The Merih Celasun Award Winner: "The Extension of Compulsory Education Has Reduced the Number of Child Brides."

A study that examines the impact of education on marriage and birth rates reveals that the reform has increased the schooling rates for girls, especially in the rural Turkey.

ANKARA – The extension of compulsory education from five to eight years has increased schooling rates and decreased the number of teenage marriage and births in Turkey. The findings of the TEPAV 2012 Merih Celasun Award winner study, titled “The Effects of Compulsory Schooling Laws on Teenage Marriage and Births in Turkey,” was presented and discussed during a panel meeting at TEPAV on Tuesday, 28 May 2013.

In his opening address, TEPAV Entrepreneurship Institute Director and Awards Jury member Prof. Dr. Serdar Sayan said that all of the articles that had been submitted for the TEPAV 2012 Merih Celasun Award competition had been highly qualified. He said, “All the studies were intriguing and based on creative ideas. The jury members said they had difficulty in deciding the winning study.”

The TEPAV 2012 Merih Celasun Award was presented to the authors of the winner article, Associate Professor Dr. Murat G. Kırdar and Associate Professor Dr. Meltem Dayıoğlu of Middle East Technical University, and Professor Dr. İsmet Koç of Hacettepe University.
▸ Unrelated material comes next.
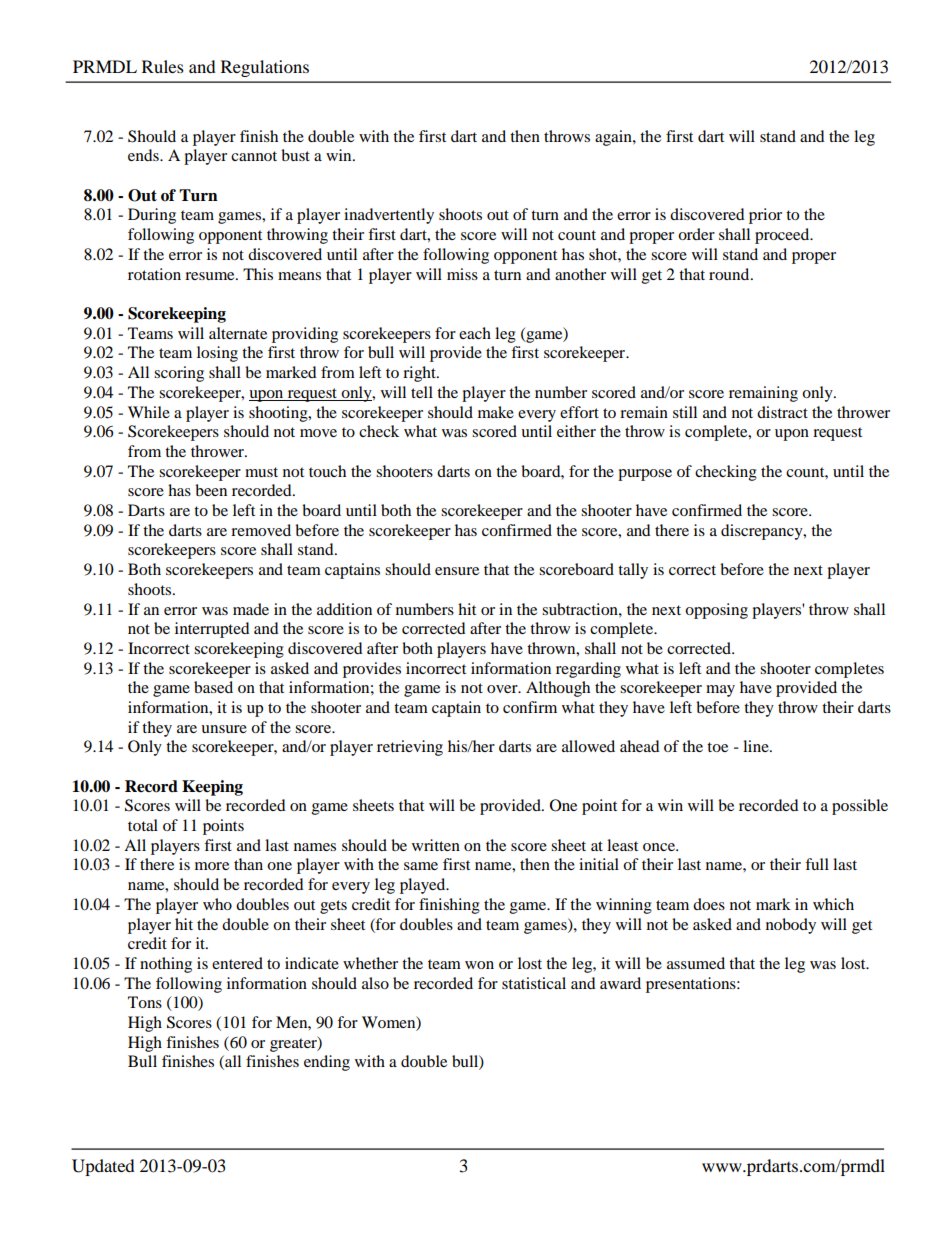 This image has width=952, height=1233. Describe the element at coordinates (475, 333) in the image. I see `each` at that location.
During the presentation, co-author Murat Kırdar stated that despite the general increase in the age of first marriage, teenage marriage and birth rates remained at significant levels in Turkey. The study examined the impact of the education reform program implemented in the 1997-98 academic year, which extended compulsory schooling from 5 to 8 years, on marriage and birth behavior by comparing the results for the number of children born before 1987 with that of those born in or after 1987.

Larger impact on girls in rural areas

The most striking finding of the study was that with the reform, the rate of 8th grade completion among females living in urban areas, considered as the most disadvantageous group, increased by almost 40 percentage points, from 20-30 percent to 60 percent. In urban areas, the rates of increase were 18 points for females and 13 points for males. The reform also improved schooling rates at high school level significantly, although the rate of increase was higher for males than females. Kırdar said, “The impact of the reform at high school level was stronger in urban areas. This might be explained by the fact that men feel the need to distinguish themselves via education in order to join the labor force more than women do.”

According to the study, without the reform 7.4 percent of the girls would have married at the age of 16 and 21 percent at the age of 18, while the rates decreased to 4.6 percent and 16.5 percent, respectively, after the reform. Stating that for the cohort above 19, birth rates decreased from 16 percent to 11 percent after the reform, Kırdar said, “The declines in marriage and birth rates were not limited to compulsory education.”

Kırdar said that the new compulsory schooling policy affected teenage marriage rates via the incarceration effect rather than the human capital affect.

Concerns about RPBSs and mobile education

During the discussion, Kırdar talked about the positive impact of regional primary boarding schools and mobile education services on improving schooling rates in urban areas and said that the new 4+4+4 reform in education raised concerns in this respect. He added that they were going to monitor the implementation process in this regard.

“Important for the emancipation of women”

In the discussion session, Assoc. Prof. Dr. Haluk Levent of Galatasaray University and Dr. Semih Tümen of the Central Bank of Turkey discussed the article. Levent said, “The study is of critical importance concerning the emancipation of women. With marriage, women move from their father’s home to their husband’s home. This is a great impediment to the emancipation of women. The impact on human capital is even more critical. It appears that the problem of early marriage in Turkey will be solved, either voluntarily or through the incarceration effect.”

Semih Tümen said, “The study primarily instructs policy-makers. They have to investigate this causality. The researcher dimension of the study puts forth how to measure the impacts of a reform or policy intervention. Another dimension would be to link reforms with micro outputs.” The panel ended after the questions and answer session.

Celasun Family Award goes to another study

Unlike last year, the 2012 Merih Celasun Family Award was given to a second study. The article, titled “Growth and Demography in Turkey: Economic History vs. Pro-Natalist Rhetoric” by M. Aykut Attar of Hacettepe University, won the special Family Award.